Today I learned how to inline SVGs in Jupyter notebooks in two simple steps:

  1. URL-encode the SVG markup. If you have an SVG file, open it and copy the contents of the file starting from the <svg> tag all the way up to the closing </svg> and encode it so it's safe to use in a URL. You can use this URL encoder tool I created.
  2. Add an image using Markdown syntax with ![ALT text](data:image/svg+xml,<URL-encoded string here>).

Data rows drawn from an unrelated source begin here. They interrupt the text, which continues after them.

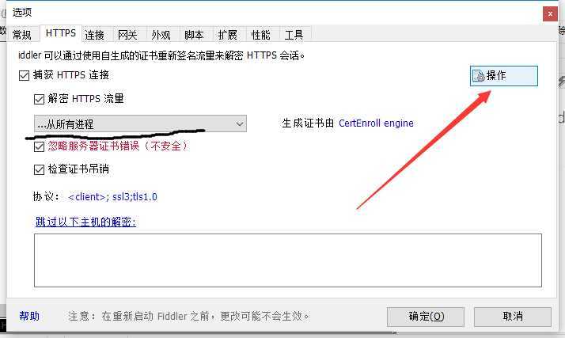Select the 网关 tab
Image resolution: width=565 pixels, height=338 pixels.
(x=127, y=35)
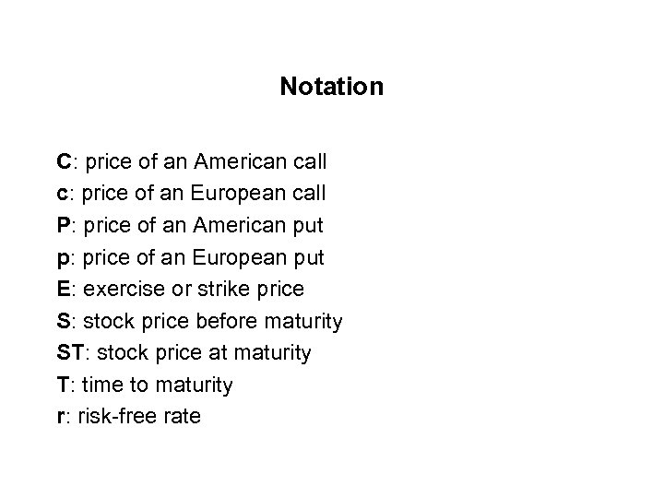664x498 pixels.
Task: Click the bold uppercase 'C' symbol
Action: [63, 162]
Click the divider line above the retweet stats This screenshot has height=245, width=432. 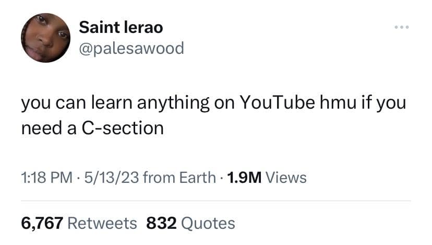[216, 201]

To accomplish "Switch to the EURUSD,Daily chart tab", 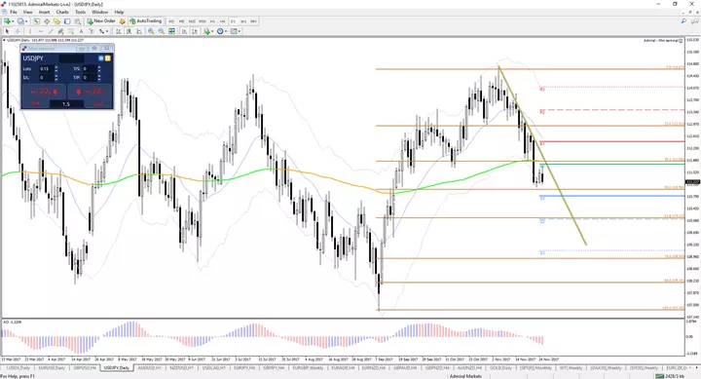I will tap(52, 368).
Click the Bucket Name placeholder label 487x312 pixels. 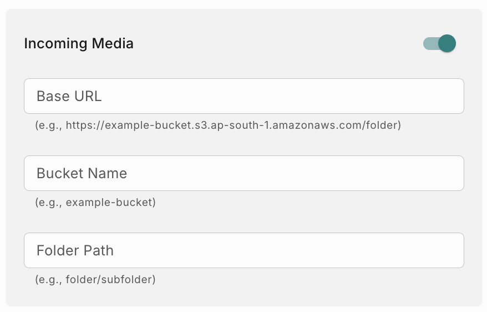pyautogui.click(x=82, y=173)
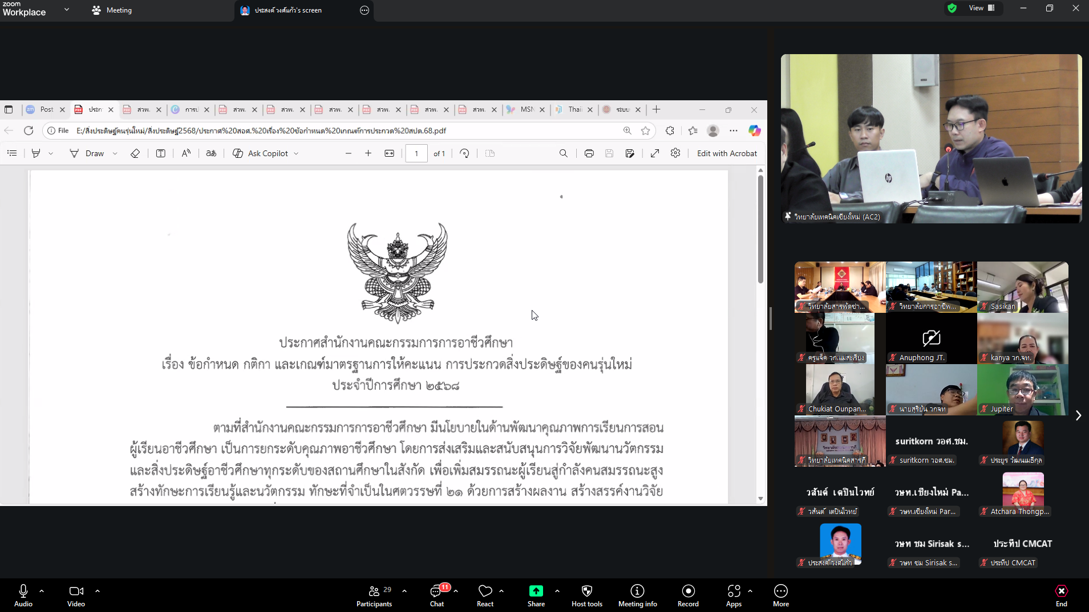Open the Zoom Workplace dropdown chevron
The width and height of the screenshot is (1089, 612).
[67, 10]
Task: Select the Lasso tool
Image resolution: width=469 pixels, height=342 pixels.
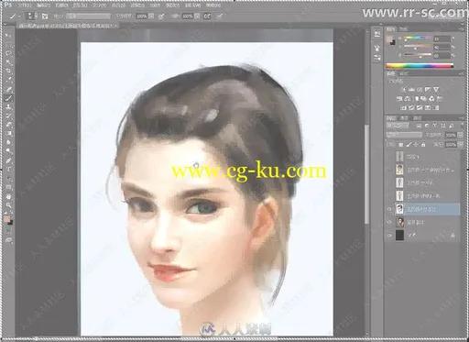Action: click(x=8, y=54)
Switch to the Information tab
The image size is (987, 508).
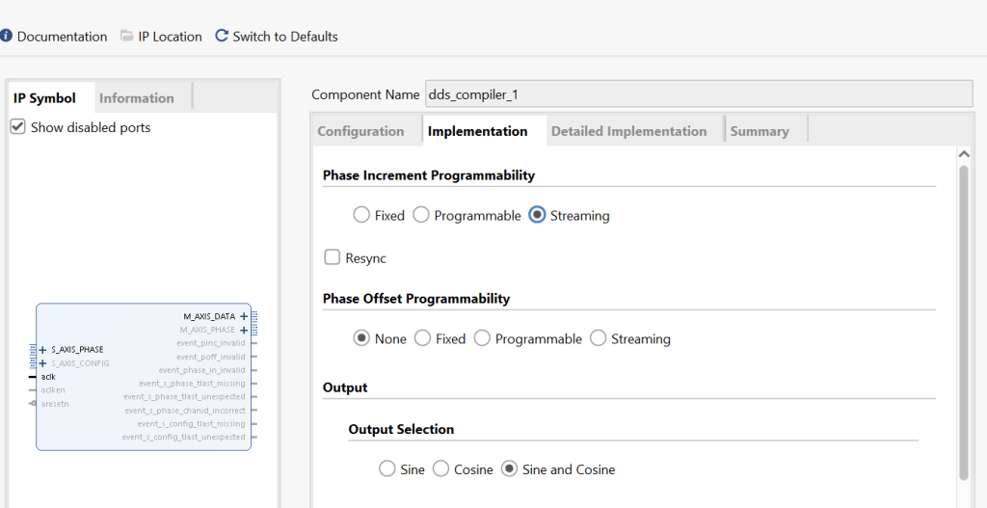(x=137, y=98)
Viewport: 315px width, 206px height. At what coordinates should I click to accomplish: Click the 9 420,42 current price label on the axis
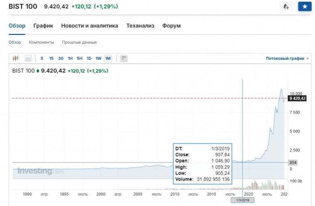(297, 98)
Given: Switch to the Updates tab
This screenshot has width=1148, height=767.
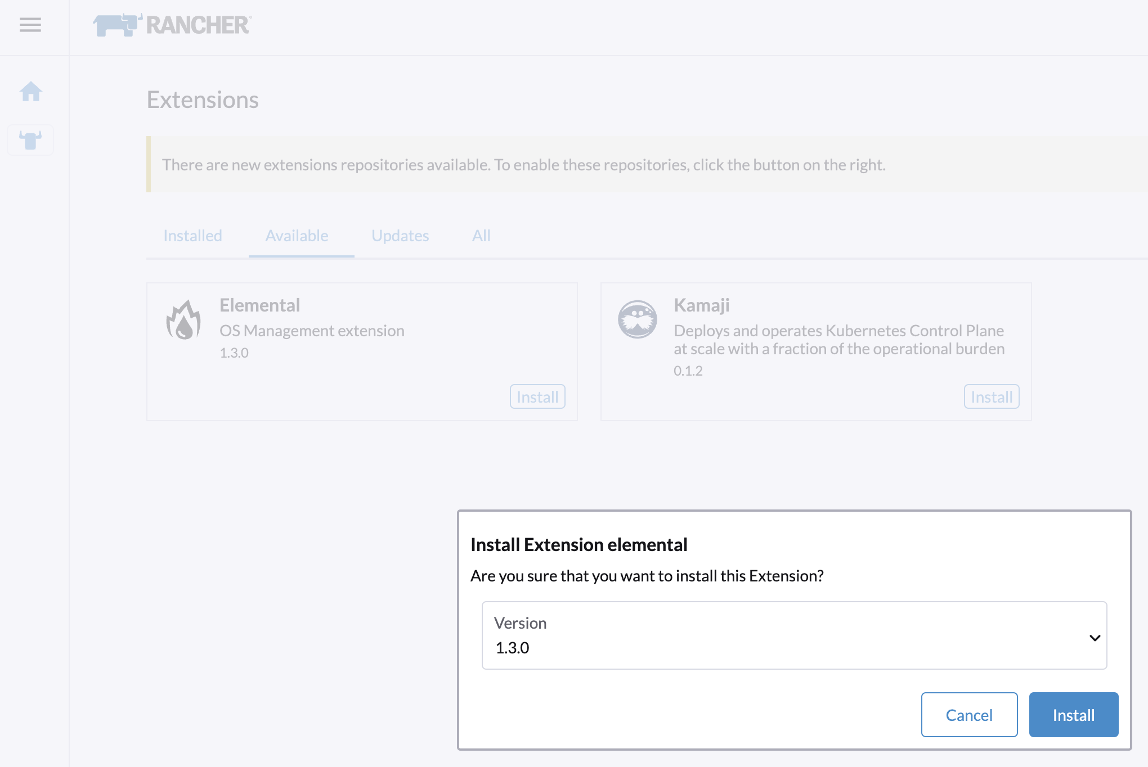Looking at the screenshot, I should click(x=400, y=236).
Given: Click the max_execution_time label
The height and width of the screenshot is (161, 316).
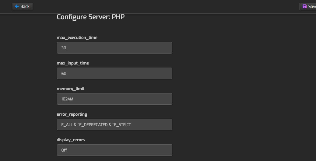Looking at the screenshot, I should [x=77, y=37].
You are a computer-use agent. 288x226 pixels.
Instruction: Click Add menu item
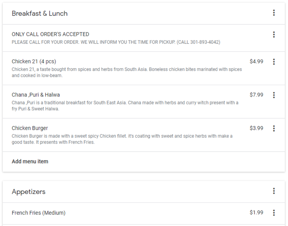[x=30, y=161]
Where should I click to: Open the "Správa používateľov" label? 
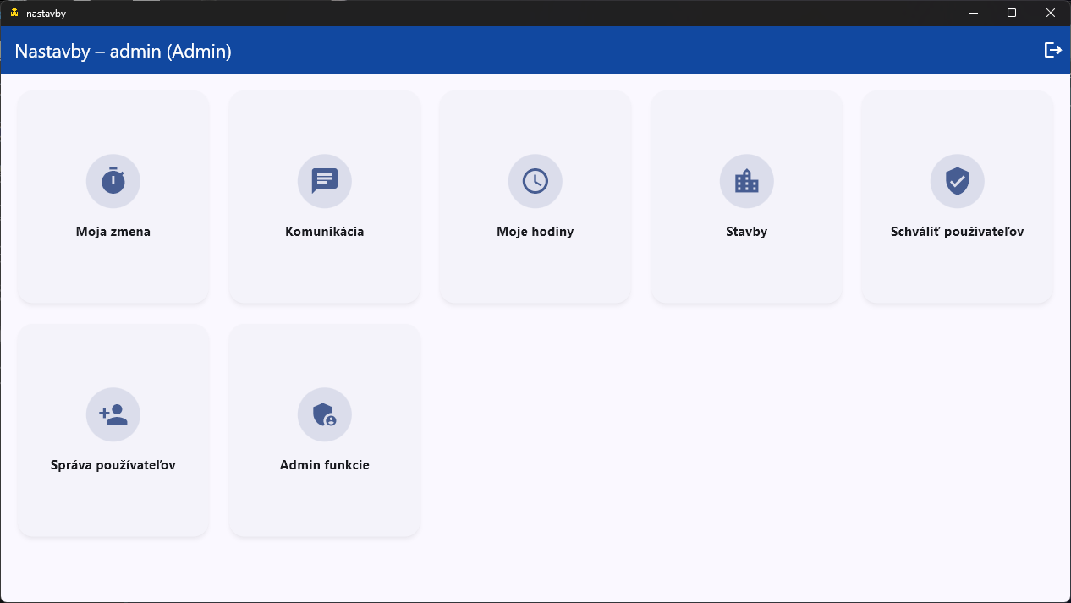click(x=113, y=465)
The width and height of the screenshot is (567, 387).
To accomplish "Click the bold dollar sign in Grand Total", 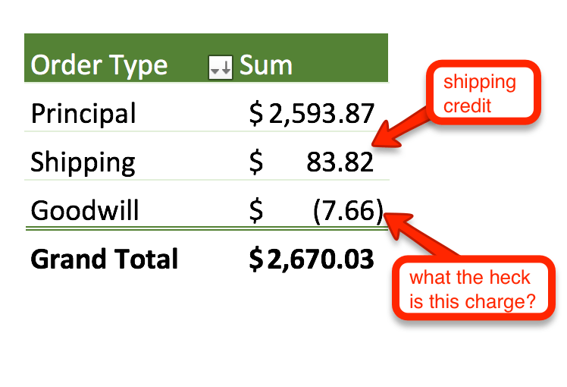I will pyautogui.click(x=257, y=260).

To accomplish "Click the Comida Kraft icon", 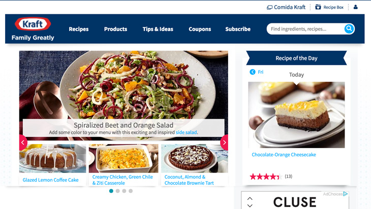I will click(x=269, y=8).
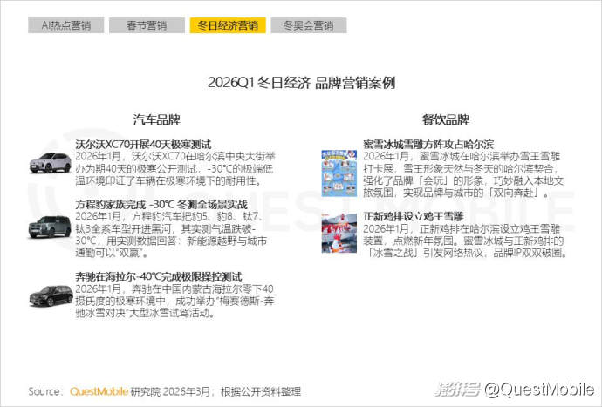
Task: Open the 方程豹 SUV car picture
Action: [x=50, y=225]
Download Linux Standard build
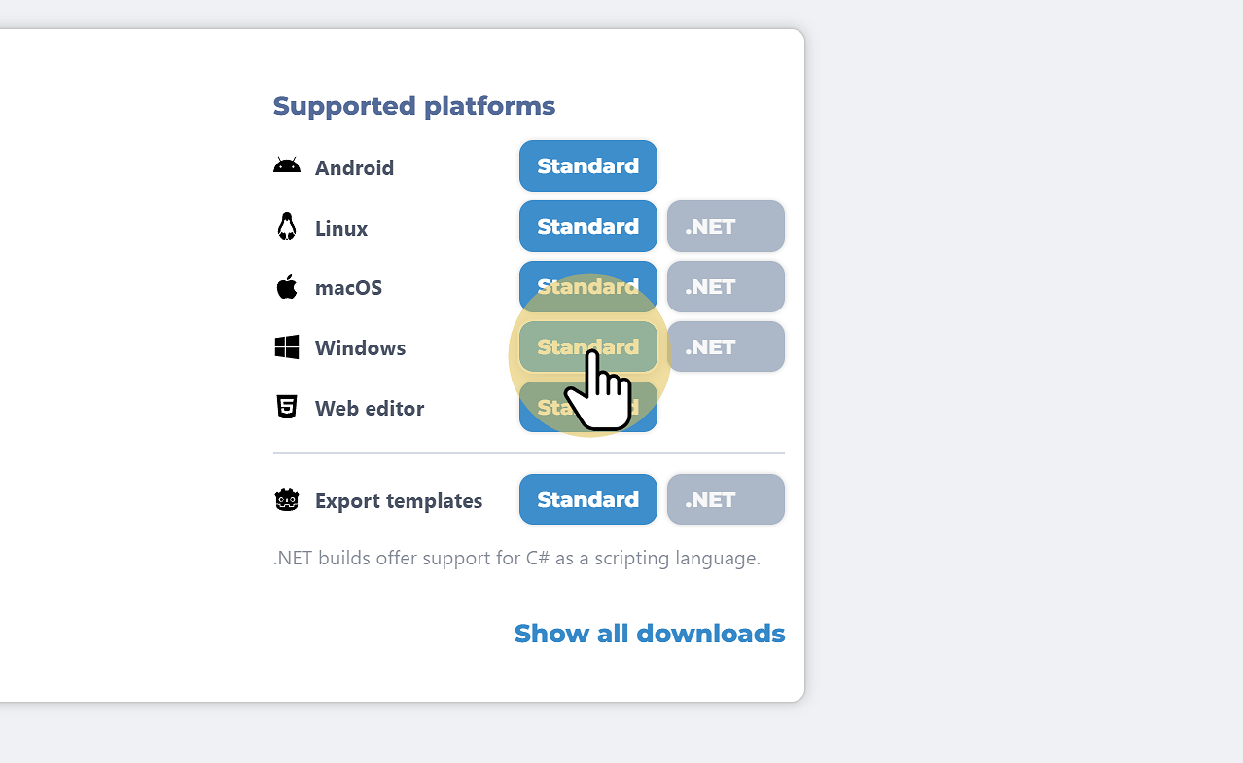Screen dimensions: 1243x763 coord(587,227)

For any non-trivial SVG the URL-encoded string will look huge and nasty, as the image below shows:

Screenshot of a Jupyter notebok with a Markdown cell being edited. The markup in the cell starts with “![](data:image/svg+xml,” and is followed by a very long string of weird-looking characters with lots of percent signs.
The URL-encoded SVG.

But when I “execute” the cell to render the Markdown, the SVG displays neatly:

Screenshot of an SVG showing 8 diagrams with white and black squares arranged in the same shape but with different colouring schemes.
The rendered SVG.

This was an interesting endeavour because I thought I could just paste the SVG markup in the notebook cell and it would be rendered; I was under the impression that you could write arbitrary HTML in those cells. I was either wrong or I did it in the wrong way!